Saat Pemburu Menjadi Pemandu

Siapa yang tidak kenal dengan Cendrawasih. Keindahan dan keanggunan wujudnya membuat manusia menyematkan julukan si burung surga. Namun, keserakahan manusia juga yang membuat burung dari Tanah Papua ini menjadi langka.

Seakan tidak puas dengan memandang kecantikannya saja, sudah sejak lama tangan-tangan tak bertanggungjawab ingin mengambilnya dari alam. Kompas sempat menuliskan bahwa dahulu, di sekitar tahun 1900 sampai 1930, burung dengan warna kuning mencolok ini pernah diburu besar-besaran untuk pasar Eropa. Milenia telah berganti, tapi perburuan burung Cendrawasih masih saja terdengar.

Beragam upaya telah dilakukan untuk melindungi burung ini.

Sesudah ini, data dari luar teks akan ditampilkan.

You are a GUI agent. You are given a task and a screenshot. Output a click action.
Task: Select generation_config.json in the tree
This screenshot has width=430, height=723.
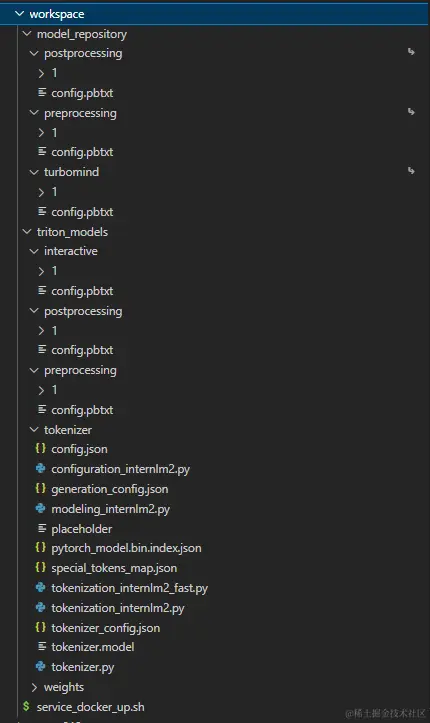(110, 489)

Tidak hanya pada spesiesnya tetapi juga pada alam di sekitarnya. Termasuk di Kampung Aisandami di Teluk Wondama, Papua Barat. Saat ini, kawasan tersebut sedang dilindungi warganya dengan sebuah upaya ekowisata.

“Burung Cendrawasih mau kita lindungi,” tegas Melania Hegemur, Bendahara Ekowisata Kampung Aisandami. Ide pembuatan ekowisata muncul atas kesadaran para warga. Dimulai sejak tahun 2016 setelah masyarakat mendapatkan serangkaian pendidikan lingkungan oleh WWF.

Inisiatif ini kemudian berkembang dan merangkul berbagai elemen di masyarakat. “Kita mau ajak masyarakat, agar mereka sadar bahwa ini untuk anak cucu mereka nanti,” kata Melania mengingat masa-masa awal mensosialisasikan ide ekowisata itu. Karena belum memahami manfaatnya, pada awalnya tidak banyak masyarakat yang ingin terlibat. Namun, setelah kurang lebih tiga tahun membangun kesadaran di masyarakat, inisiatif ini mulai berbuah manis.

“Bahkan sekarang sudah ada 3 orang pemburu yang menjadi pemandu,” ujar Melania. Para mantan pemburu burung Cendrawasih itu sadar bahwa jika burung dari surga itu terus diburu dan menjadi hilang di alam, maka tidak akan ada tamu yang datang ke Kampung ekowisata Aisandami.

Salah satu daya tarik Kampung Aisandami adalah dibangunnya lokasi pengamatan burung Cendrawasih. Para pengunjung akan ditemani pemandu yang dahulunya adalah pemburu untuk dapat lebih dalam memahami keindahan burung dari surga tersebut. “Sekarang bapak yang dulu pemburu itu sudah punya homestay dan mendapat manfaat dari ekowisata,” jelas Melania.

Kampung Aisandami berada di lahan seluas kurang lebih 700ha dan dihuni sekitar 130 kepala keluarga. Berjarak 2 jam perjalanan darat dari Wasior, para pengunjung dapat menikmati beragam kegiatan wisata alam. Pemandu yang berasal dari warga lokal akan selalu siap mengantarkan pengunjung menyusuri jalur trekking mangrove, menyelami keindahan bawah laut, atau mendayung perahu kecil untuk menikmati indahnya potensi bahari di daerah itu.

Selain itu, untuk mengisi perut disela-sela kegiatan wisata, pengunjung dapat mencicipi sagu kelapa, olahan buah hitam, kerupuk teripang, dan makanan khas lain. Kerajinan-kerajinan tangan asli buatan warga juga siap untuk diboyong pulang.

Melalui dukungan dana dari Blue Abadi Fund (BAF) Kampung Aisandami dapat membangun pos pengamatan burung Cendrawasih, jalur trekking mangrove, dan melakukan promosi paket-paket wisata yang ditawarkan. Selain itu, peningkatan kapasitas masyarakat dan peningkatan kualitas kerajinan tangan juga turut dilakukan.